Interdisciplinary. Community. Advocacy. Humor.
Some readers might remember that in February of this year, I spent an evening in Dundee for the launch of Kate Pickering's fantastic project, Vanilla Ink, a shop, a community, a support network, a workshop. Today was the first day of the workshop project going live, the first intake of real graduates into the year-long mentor-supported world of becoming makers who have the ideas, the energy and the enterprise to bring it all together in a successful package. Birmingham has offered something similar in the form of Designspace for some time and it is encouraging and exciting to see this being offered in Scotland too.
I was in Dundee for a meeting with the staff at Duncan Of Jordanstone with a view to having them validate our own jewellery degree programme and, Dundee being the compact city that it is, found out that Mike Press, Dean of Design, was also involved with Kate Pickering's project as a mentor. As today was the first day that she had actually taken anyone into the studios as full-time members of Vanilla Ink - delightfully, these people have become known as "Vanilla Inkers"! - Mike brought Kate to the meeting and then we all trooped round to the studio to see it for ourselves. Kate explained to my colleagues what the project was about:
What we had not expected to see was that one of our own graduates, Ruth Morrison (show in a dreamy photograph below) was part of the intake.
The project works by taking a group of jewellery graduates and "hot-housing" them for a year. They have access to subsidised workshop space and they get both business and design mentoring, plus the opportunity to sell work through the Vanilla Ink shop. The workshop is large and well-equipped and the idea is that as the group require additional, specialised equipment, it will be bought for the studio as a whole.

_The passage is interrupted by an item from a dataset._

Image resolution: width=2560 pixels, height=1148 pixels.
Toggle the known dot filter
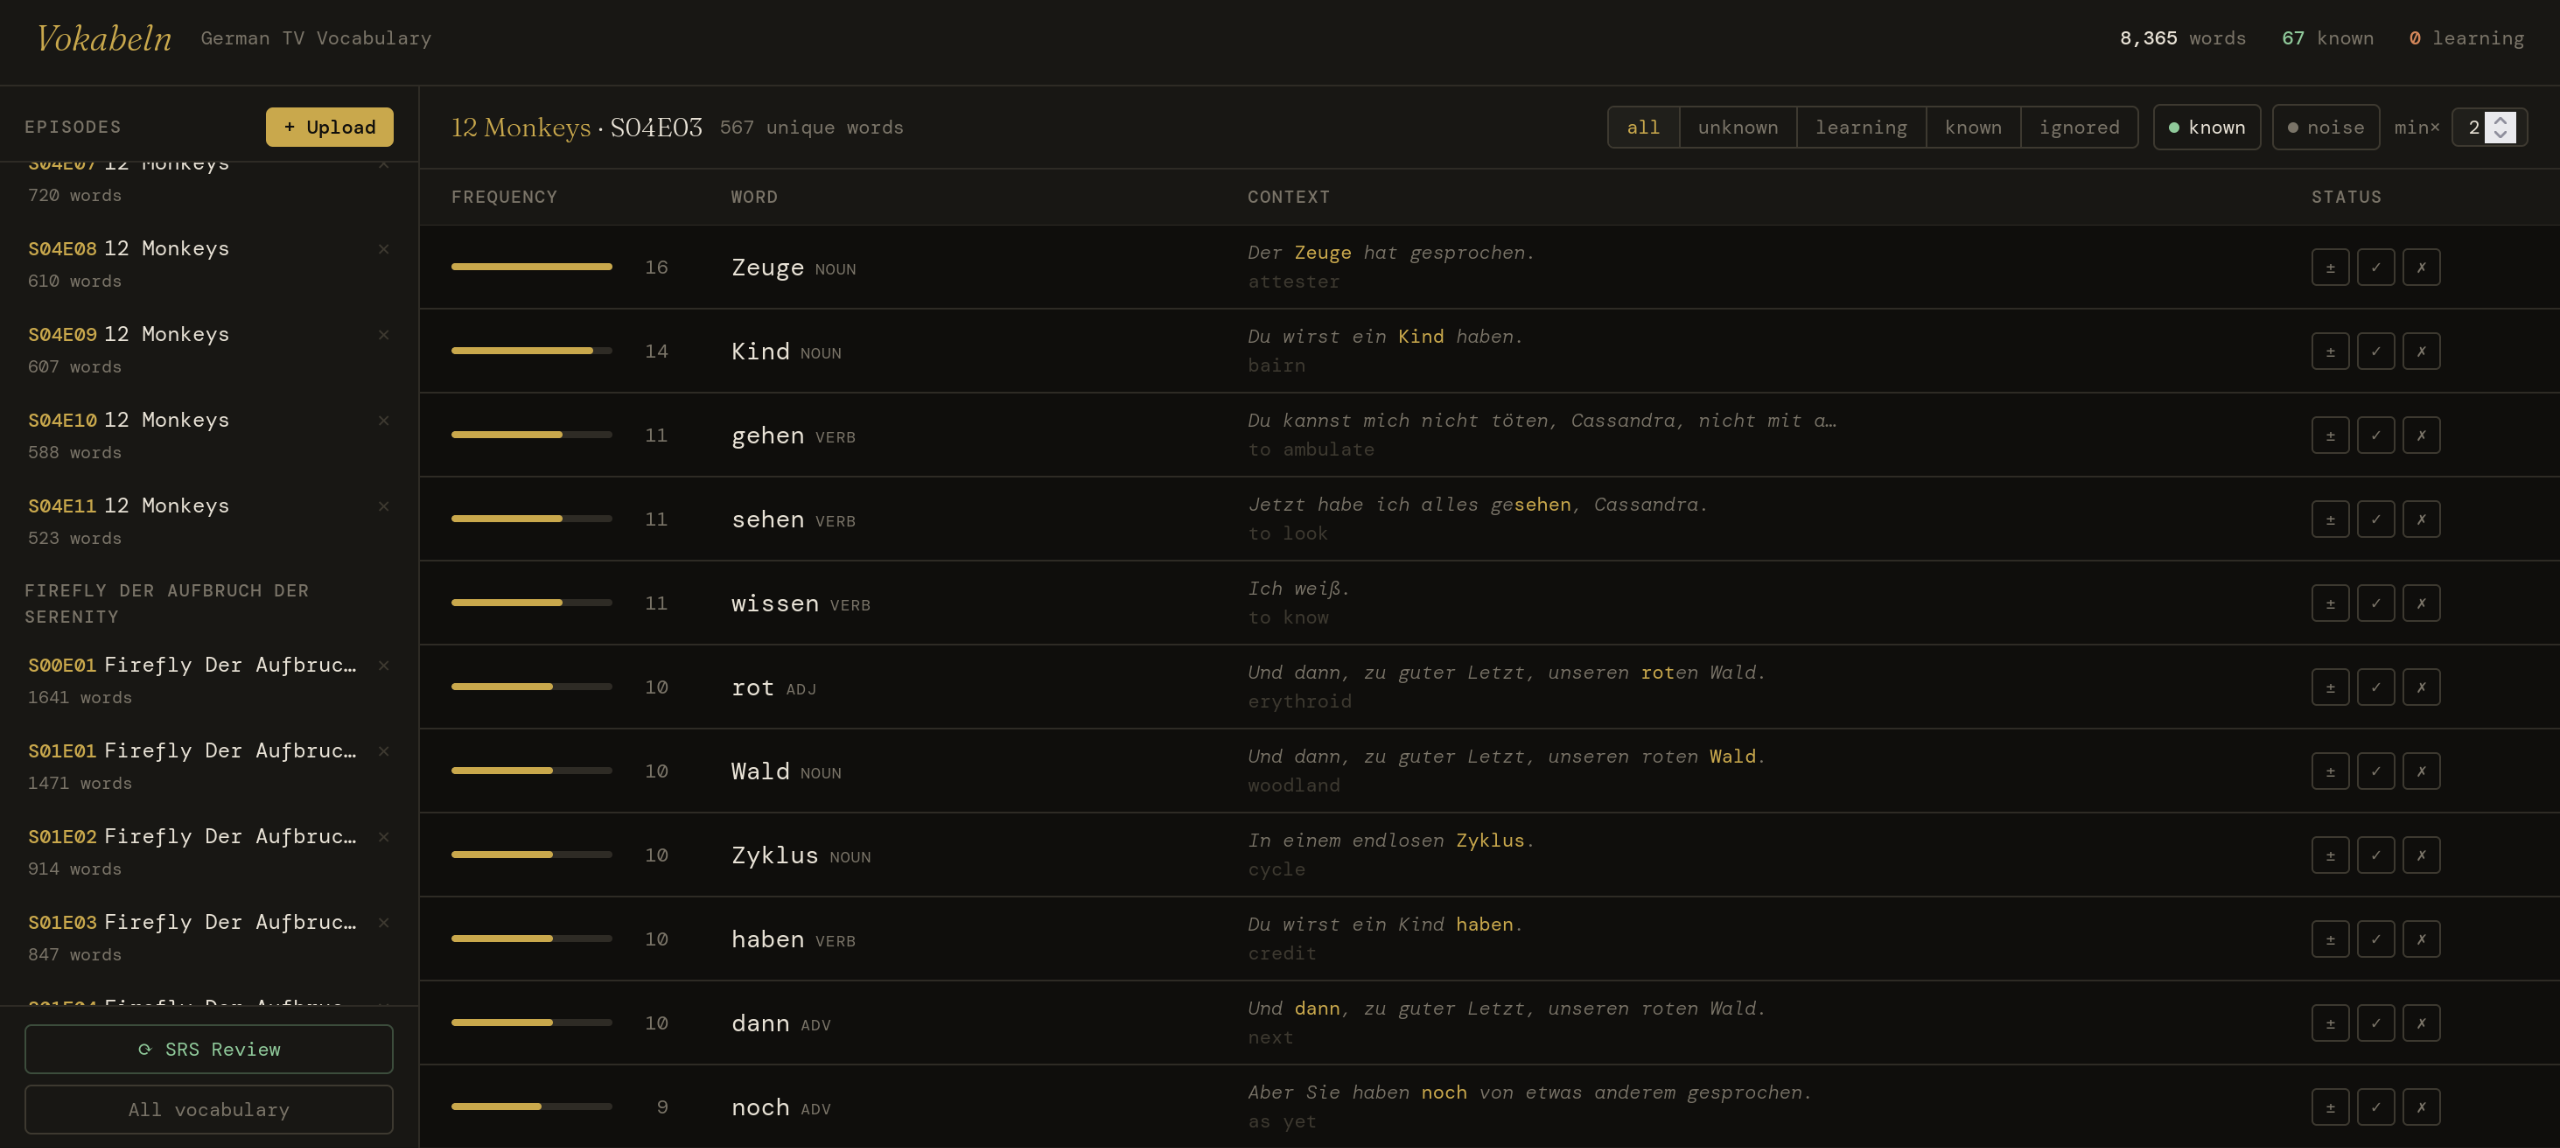pyautogui.click(x=2206, y=127)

The project has a lot of support from established designers and makers - the postcards of support shown above are testament to that - and Kate has the energy, focus and understanding to make this work. Interestingly, social networking plays a big part in her strategy.
I can only wish this project all the very best and hope that it encourages similar projects to spring up around the world. Kate said that she had already had enquiries from people asking her if she would start similar projects for textiles and ceramics!